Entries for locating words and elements
┄┄┄┄┄┄┄┄┄┄

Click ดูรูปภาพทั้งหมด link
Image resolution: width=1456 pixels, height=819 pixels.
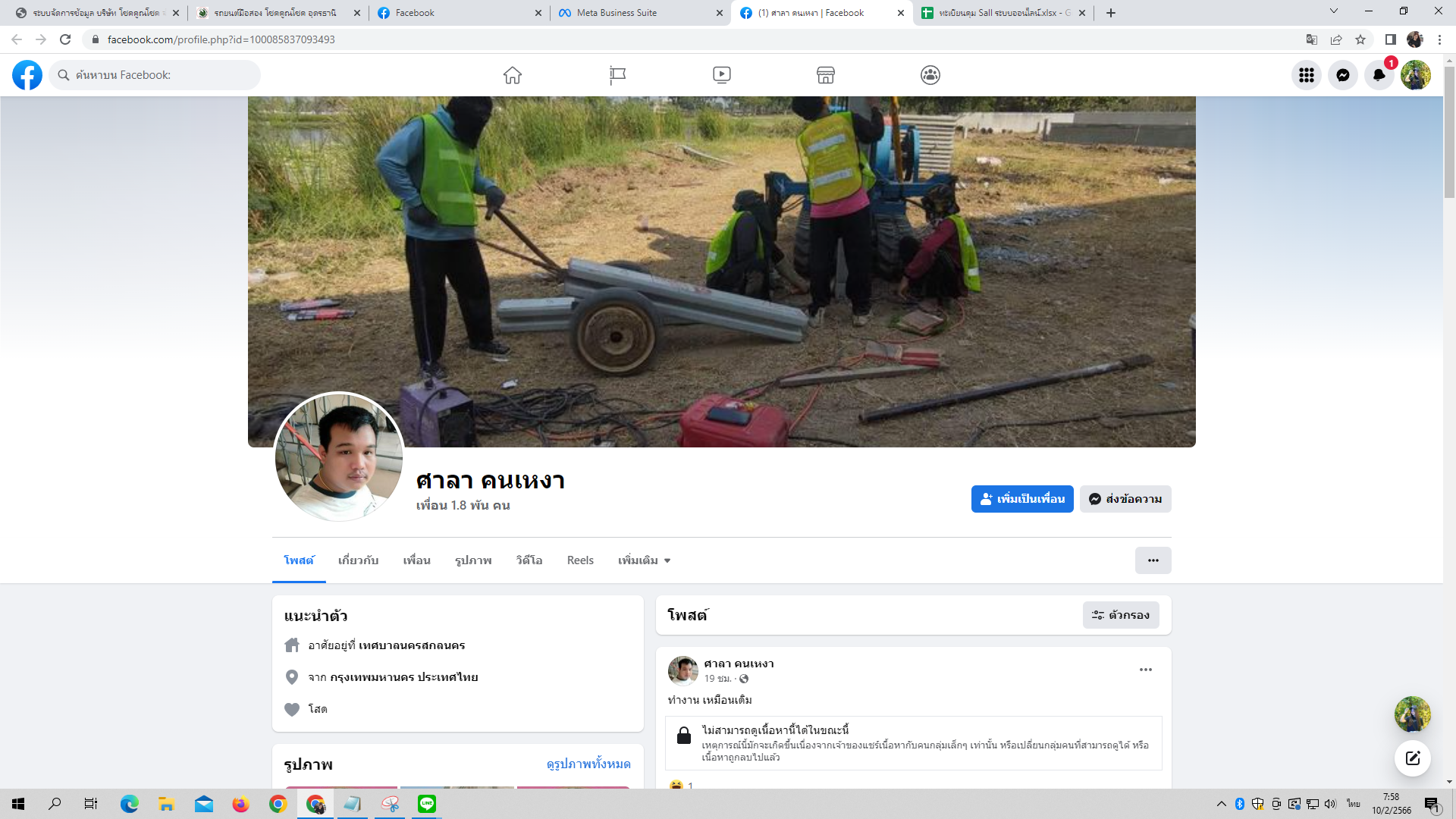tap(588, 764)
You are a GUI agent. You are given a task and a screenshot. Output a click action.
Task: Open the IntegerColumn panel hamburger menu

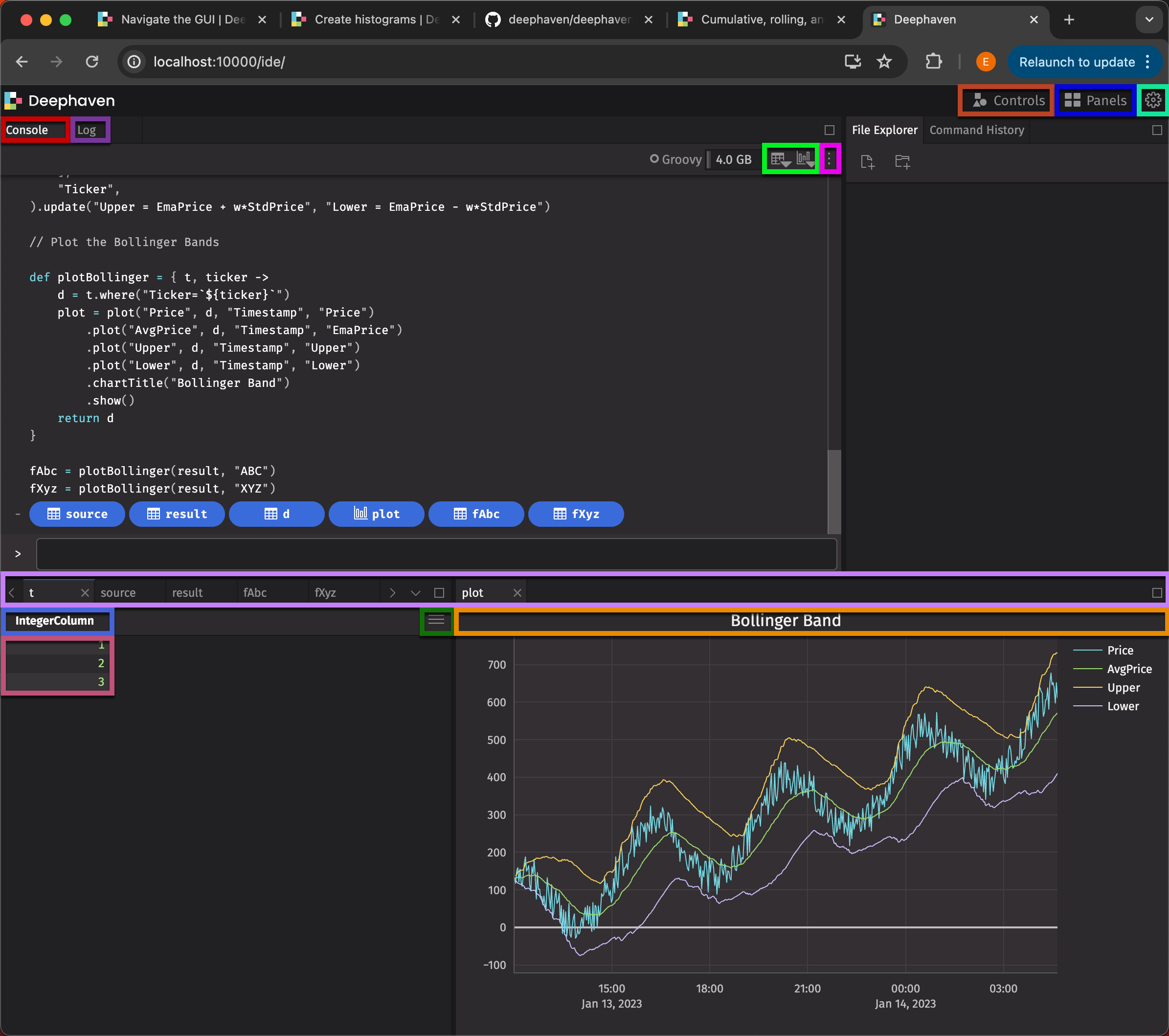(x=436, y=621)
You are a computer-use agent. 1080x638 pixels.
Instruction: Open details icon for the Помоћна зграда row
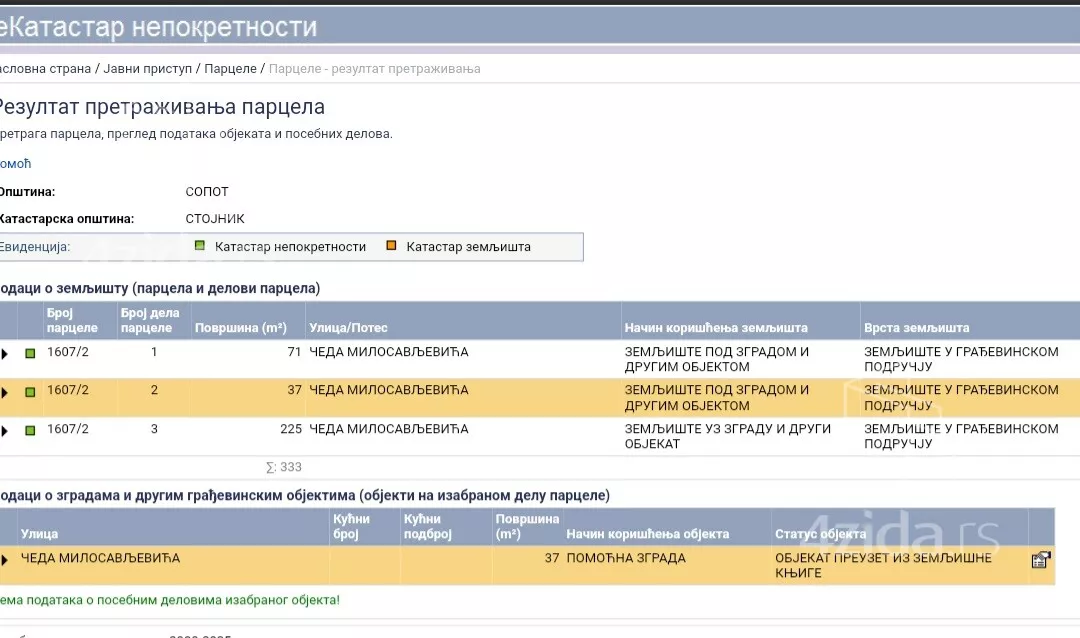coord(1040,560)
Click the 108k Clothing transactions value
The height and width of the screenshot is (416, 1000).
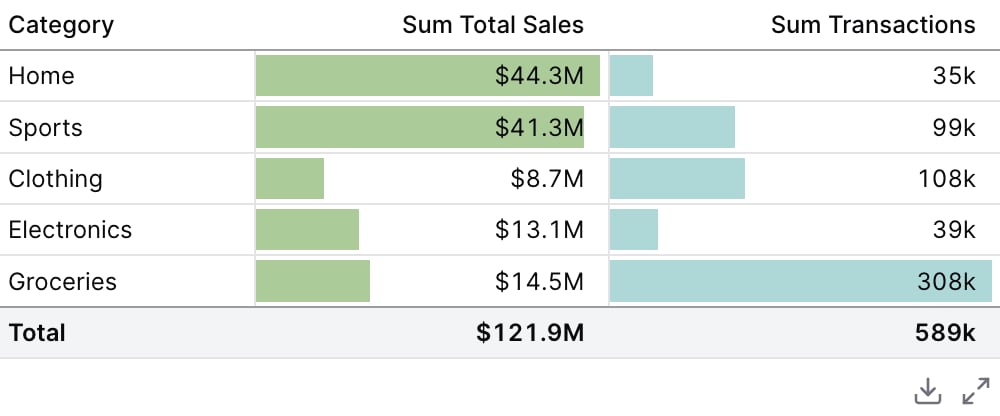point(947,179)
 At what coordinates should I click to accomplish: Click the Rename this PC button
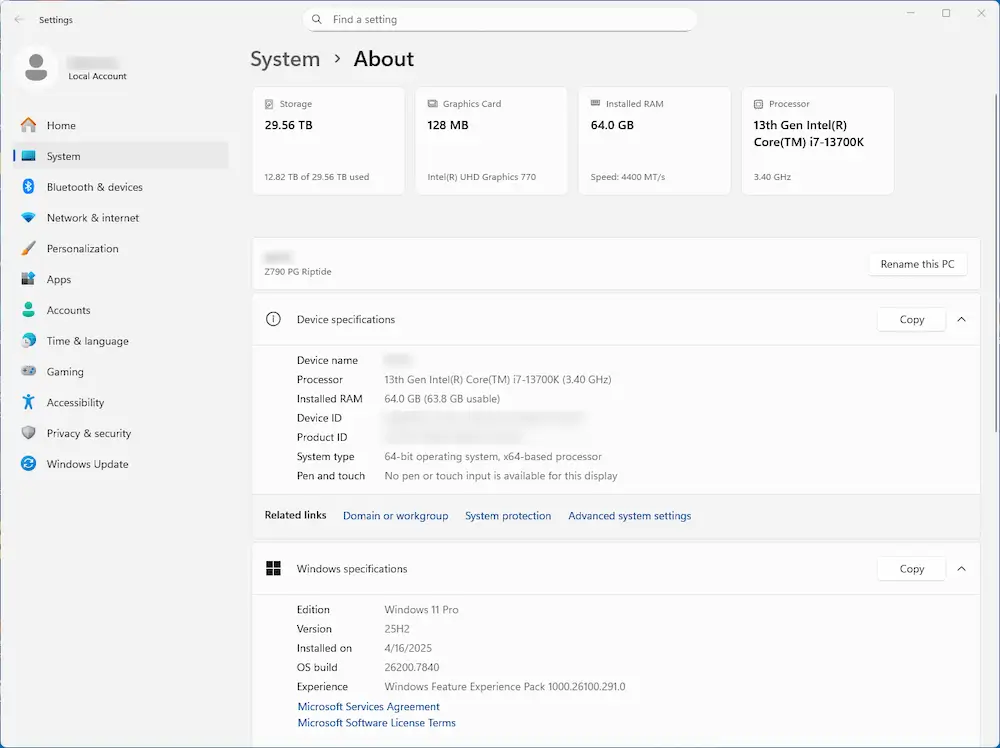[x=917, y=264]
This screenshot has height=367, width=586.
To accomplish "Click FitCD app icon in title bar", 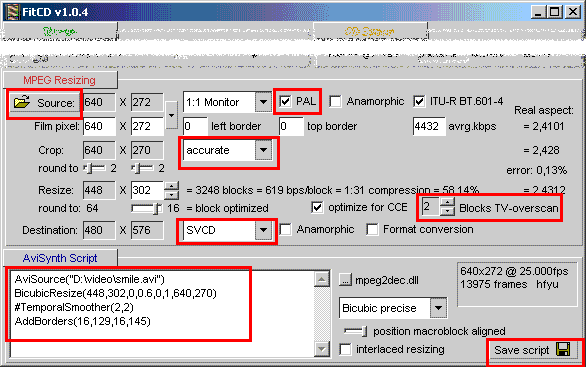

┄┄┄┄┄┄┄┄┄┄

→ **SET TASK**:
Please format every line of the entries above as a numbered list, skipping blank lines and leaving out the pictures.

→ **THE SOLUTION**:
1. Click ดูรูปภาพทั้งหมด link
2. Image resolution: width=1456 pixels, height=819 pixels.
3. tap(588, 764)
4. You are a GUI agent. You are given a task and a screenshot. Output a click action.
5. Task: Open the IntegerColumn panel hamburger menu
6. (x=436, y=621)
7. You are a computer-use agent. 1080x638 pixels.
8. Instruction: Open details icon for the Помоћна зграда row
9. coord(1040,560)
10. Click the 108k Clothing transactions value
11. The height and width of the screenshot is (416, 1000).
12. point(947,179)
13.  At what coordinates should I click to accomplish: Click the Rename this PC button
14. [x=917, y=264]
15. This screenshot has height=367, width=586.
16. To accomplish "Click FitCD app icon in title bar", 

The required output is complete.